PROVIDED INFORMATION
━━━

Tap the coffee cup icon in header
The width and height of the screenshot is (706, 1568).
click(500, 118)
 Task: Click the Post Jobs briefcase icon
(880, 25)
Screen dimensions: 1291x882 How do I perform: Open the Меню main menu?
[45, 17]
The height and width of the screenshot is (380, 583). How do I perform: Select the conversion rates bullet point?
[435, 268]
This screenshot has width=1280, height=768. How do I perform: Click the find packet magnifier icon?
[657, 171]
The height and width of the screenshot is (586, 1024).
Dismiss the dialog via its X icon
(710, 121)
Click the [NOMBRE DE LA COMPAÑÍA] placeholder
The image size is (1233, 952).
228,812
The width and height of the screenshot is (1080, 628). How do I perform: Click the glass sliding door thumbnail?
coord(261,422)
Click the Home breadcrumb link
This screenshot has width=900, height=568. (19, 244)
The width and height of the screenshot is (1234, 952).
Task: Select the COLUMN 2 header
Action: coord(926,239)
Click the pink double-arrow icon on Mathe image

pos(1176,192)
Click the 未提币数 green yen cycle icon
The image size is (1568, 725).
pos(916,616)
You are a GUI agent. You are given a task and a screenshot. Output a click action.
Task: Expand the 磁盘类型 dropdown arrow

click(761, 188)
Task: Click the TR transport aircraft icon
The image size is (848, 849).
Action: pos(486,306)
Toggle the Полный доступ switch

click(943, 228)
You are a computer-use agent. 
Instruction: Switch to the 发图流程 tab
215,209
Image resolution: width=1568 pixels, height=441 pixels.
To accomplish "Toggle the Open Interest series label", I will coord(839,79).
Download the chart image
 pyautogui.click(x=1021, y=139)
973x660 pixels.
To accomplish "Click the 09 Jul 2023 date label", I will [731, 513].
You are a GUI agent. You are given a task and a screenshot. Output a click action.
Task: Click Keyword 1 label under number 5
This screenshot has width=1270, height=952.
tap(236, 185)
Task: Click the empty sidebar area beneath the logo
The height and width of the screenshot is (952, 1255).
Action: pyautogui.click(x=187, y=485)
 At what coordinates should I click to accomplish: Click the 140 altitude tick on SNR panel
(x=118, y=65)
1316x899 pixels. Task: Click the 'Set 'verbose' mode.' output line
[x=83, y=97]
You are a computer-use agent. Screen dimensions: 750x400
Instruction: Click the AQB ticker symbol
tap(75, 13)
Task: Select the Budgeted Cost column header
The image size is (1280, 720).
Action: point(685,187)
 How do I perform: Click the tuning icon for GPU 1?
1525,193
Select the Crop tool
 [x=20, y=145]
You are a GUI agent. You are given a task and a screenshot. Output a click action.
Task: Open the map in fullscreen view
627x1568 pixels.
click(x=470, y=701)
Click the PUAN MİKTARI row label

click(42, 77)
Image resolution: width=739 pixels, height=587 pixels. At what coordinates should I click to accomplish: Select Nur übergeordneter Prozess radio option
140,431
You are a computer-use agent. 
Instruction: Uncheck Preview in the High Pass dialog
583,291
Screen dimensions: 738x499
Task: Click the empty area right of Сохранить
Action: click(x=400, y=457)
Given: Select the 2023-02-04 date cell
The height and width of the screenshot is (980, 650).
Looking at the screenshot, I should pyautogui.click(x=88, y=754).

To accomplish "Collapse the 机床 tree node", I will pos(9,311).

━━━

Please print the listing above, starting at the line that contains "The width and height of the screenshot is (1080, 628)." and ending at the line that contains "[x=83, y=97]", with every line reproduced character for character.

The width and height of the screenshot is (1080, 628). How do I perform: Click the glass sliding door thumbnail?
coord(261,422)
Click the Home breadcrumb link
This screenshot has width=900, height=568. (19, 244)
The width and height of the screenshot is (1234, 952).
Task: Select the COLUMN 2 header
Action: coord(926,239)
Click the pink double-arrow icon on Mathe image

pos(1176,192)
Click the 未提币数 green yen cycle icon
The image size is (1568, 725).
pos(916,616)
You are a GUI agent. You are given a task and a screenshot. Output a click action.
Task: Expand the 磁盘类型 dropdown arrow

click(761, 188)
Task: Click the TR transport aircraft icon
The image size is (848, 849).
Action: pos(486,306)
Toggle the Полный доступ switch

click(943, 228)
You are a computer-use agent. 
Instruction: Switch to the 发图流程 tab
215,209
Image resolution: width=1568 pixels, height=441 pixels.
To accomplish "Toggle the Open Interest series label", I will coord(839,79).
Download the chart image
 pyautogui.click(x=1021, y=139)
973x660 pixels.
To accomplish "Click the 09 Jul 2023 date label", I will [731, 513].
You are a GUI agent. You are given a task and a screenshot. Output a click action.
Task: Click Keyword 1 label under number 5
This screenshot has width=1270, height=952.
tap(236, 185)
Task: Click the empty sidebar area beneath the logo
The height and width of the screenshot is (952, 1255).
Action: pyautogui.click(x=187, y=485)
 At what coordinates should I click to accomplish: Click the 140 altitude tick on SNR panel
(x=118, y=65)
1316x899 pixels. Task: Click the 'Set 'verbose' mode.' output line
[x=83, y=97]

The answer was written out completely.